(7 Feb 2008)
1. Damaged house
2. Debris from damage
3. Toy truck
4. Storm shelter
5. SOUNDBITE: Barbie McCuan, storm survivor
"We were in the shelter for about 15 seconds and then the tornado flew, you know, hit our area and the storm shelter that we were in, the top came off of it, and we could see our house flying over us while we were down in the shelter, so the only thing we could do was pray and lay on top of our boys, we have two little boys, Chase and Hayden, we were laying on top of them, and after about three minutes it was all over and everything was gone."
6. Storm shelter
7. SOUNDBITE: Barbie McCuan, storm survivor
"It's really sad because there's nothing that's going to bring back these belongings, we're really sad but we're lucky to be alive so none of this matters because it can all be replaced, but our lives couldn't."
8. Pan from shelter to damaged house
9. Turned over car
10. Damaged and turned-over cars
11. Damaged building
12. Debris and belongings
13. Damaged roof
14. Various of damaged dormitories
15. Students looking at dormitories
16. SOUNDBITE: (English) Lauren Jackson, Student
"It felt like it sucked you in to the middle of the hallway then throw you back up against the wall."
17. Student going through belongings inside room
18. SOUNDBITE: (English) Jesse Daigle, Student,
"I came inside and ran into the bathroom amd about 10 seconds later everything went quiet. When it went over the toilets flushed and our ears popped."
19. Damaged room
20. Damaged cars
21. Students looking at dormitory
22. Damaged cars
STORYLINE:
The tornado hit the McCuan's house just as dozens of other tornadoes blasted across five states Tuesday and Wednesday, obliterating buildings, flipping trucks, snapping trees in two and killing at least 55 people.
Barbie McCuan, her husband, and two kids hid in their storm shelter, a shelter they built six years ago - just in case.
McCuan said he tornado ripped off the doors to the shelter, and she and her husband held on to the kids.
She said she looked out and saw her house flying over her family.
"We were in the shelter for about 15 seconds and then the tornado flew, you know, hit our area and the storm shelter that we were in, the top came off of it, and we could see our house flying over us while we were down in the shelter, so the only thing we could do was pray and lay on top of our boys, we have two little boys", she said.
The barrage of twisters across Mississippi, Arkansas, Tennessee, Kentucky and Alabama was the nation's deadliest in almost 23 years. The storms injured hundreds, flattened entire streets, smashed warehouses and sent tractor-trailers flying.
Houses were reduced to splintered piles of lumber.
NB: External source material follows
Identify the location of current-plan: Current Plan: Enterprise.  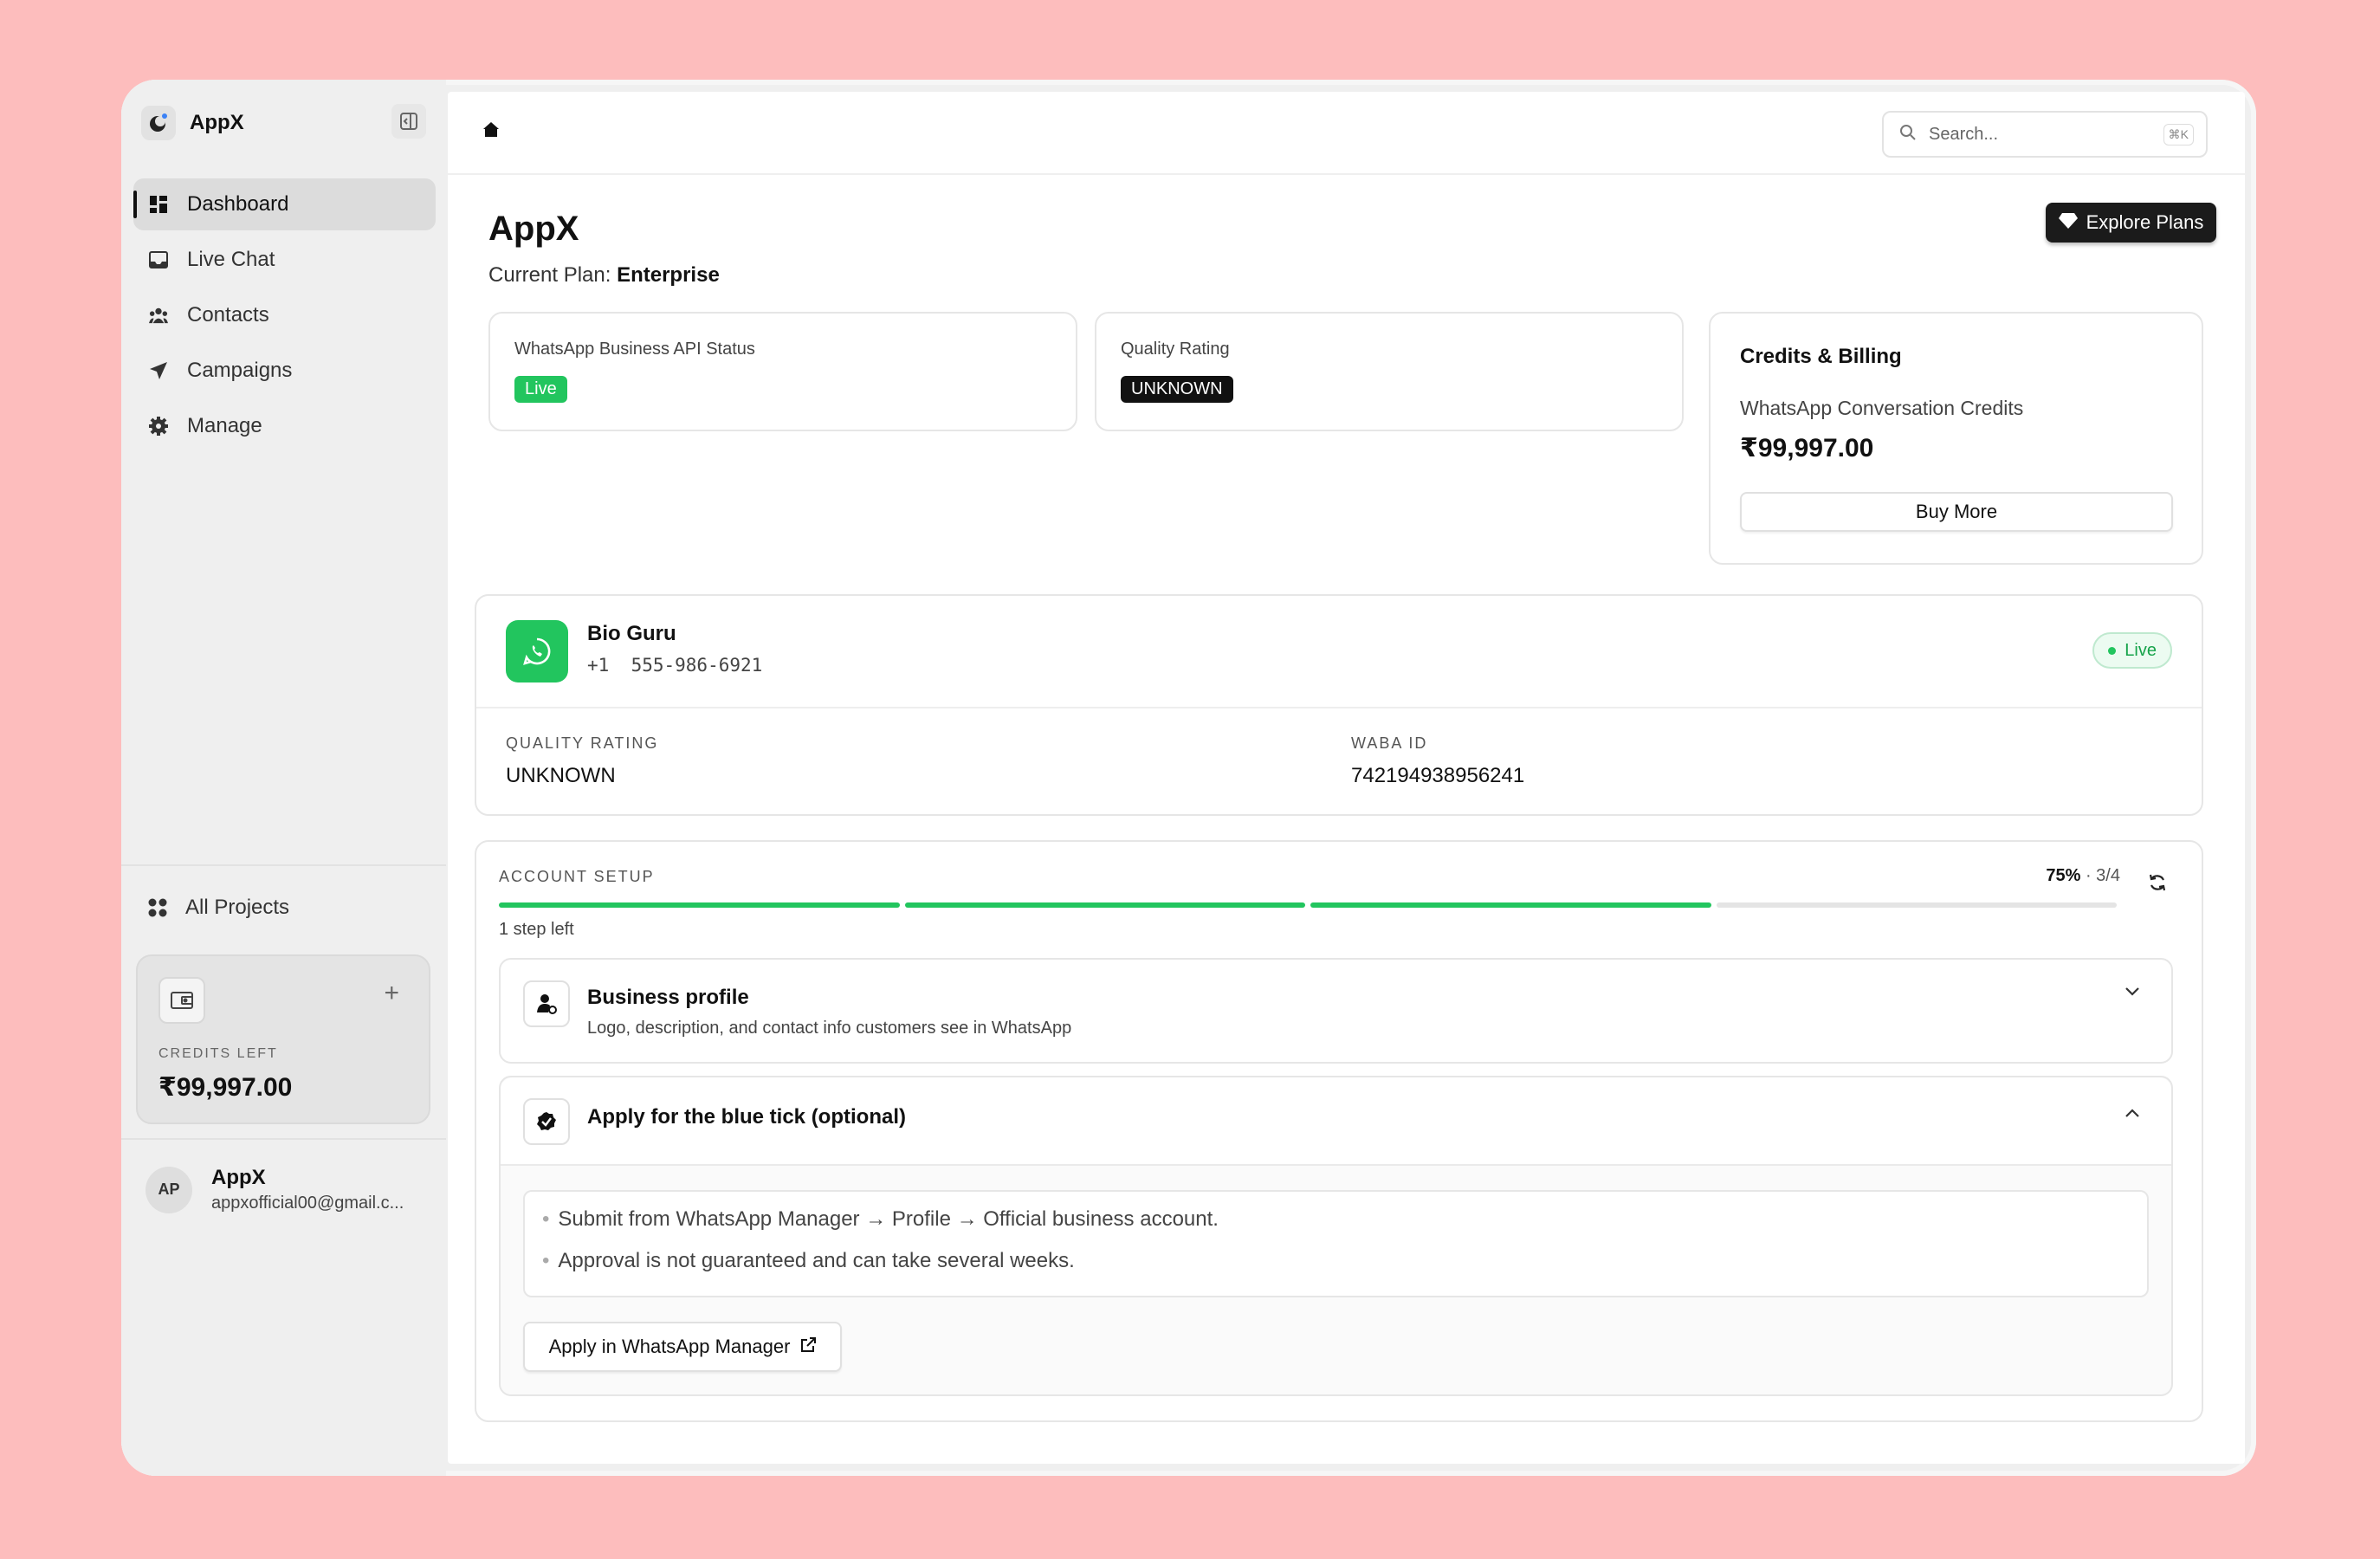
(604, 276). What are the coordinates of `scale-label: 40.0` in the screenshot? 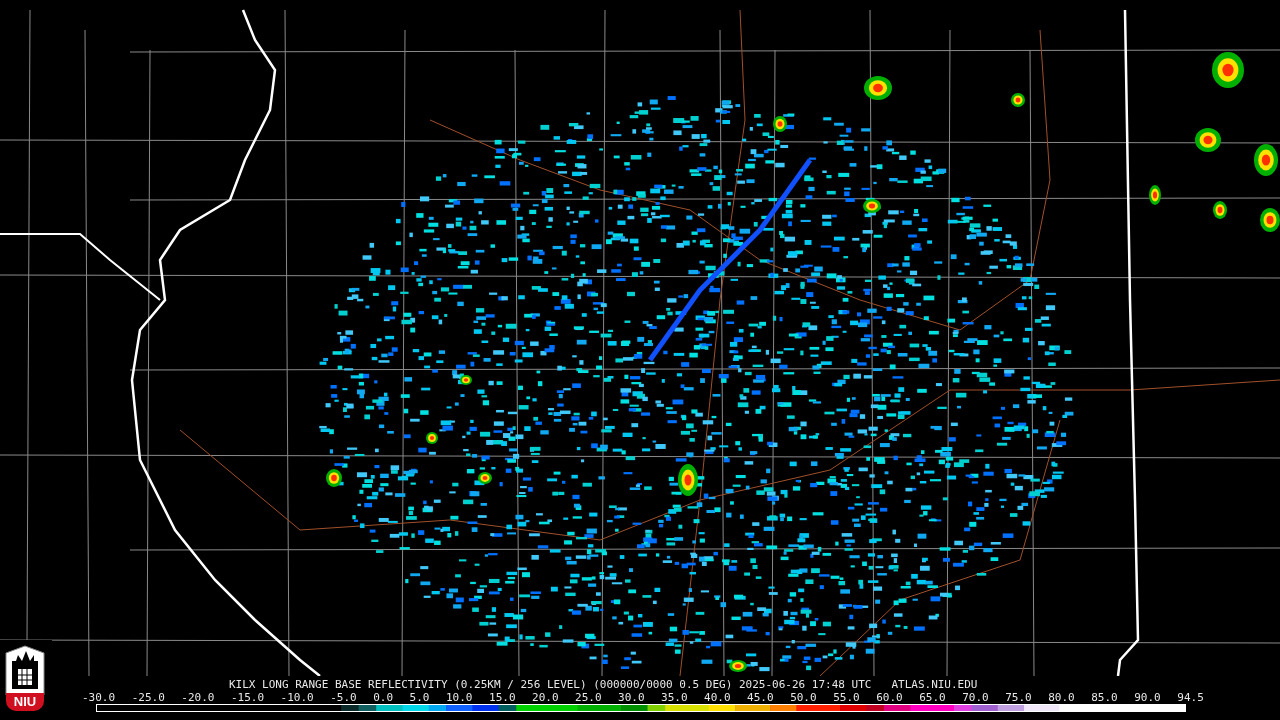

Some looked like life-size dollhouses, their walls sheared away. Crews going door to door to search for bodies had to contend with downed power lines, snapped trees and flipped-over cars.
Meanwhile, students took cover in dormitory bathrooms as the storms closed in on Union University in Jackson, Tennessee.
More than 20 students at the Southern Baptist school were trapped behind wreckage and jammed doors after the dormitories came down around them.
The storm left more 50 people dead across the South. Remarkably, no one died here.
About 50 Union students were taken to a hospital, nine of them with injuries classified as serious, said the school's news director.
Though the small, private college was heavily damaged, school officials said students escaped life-threatening injury primarily because they quickly took shelter in dorm bathrooms and other interior spaces.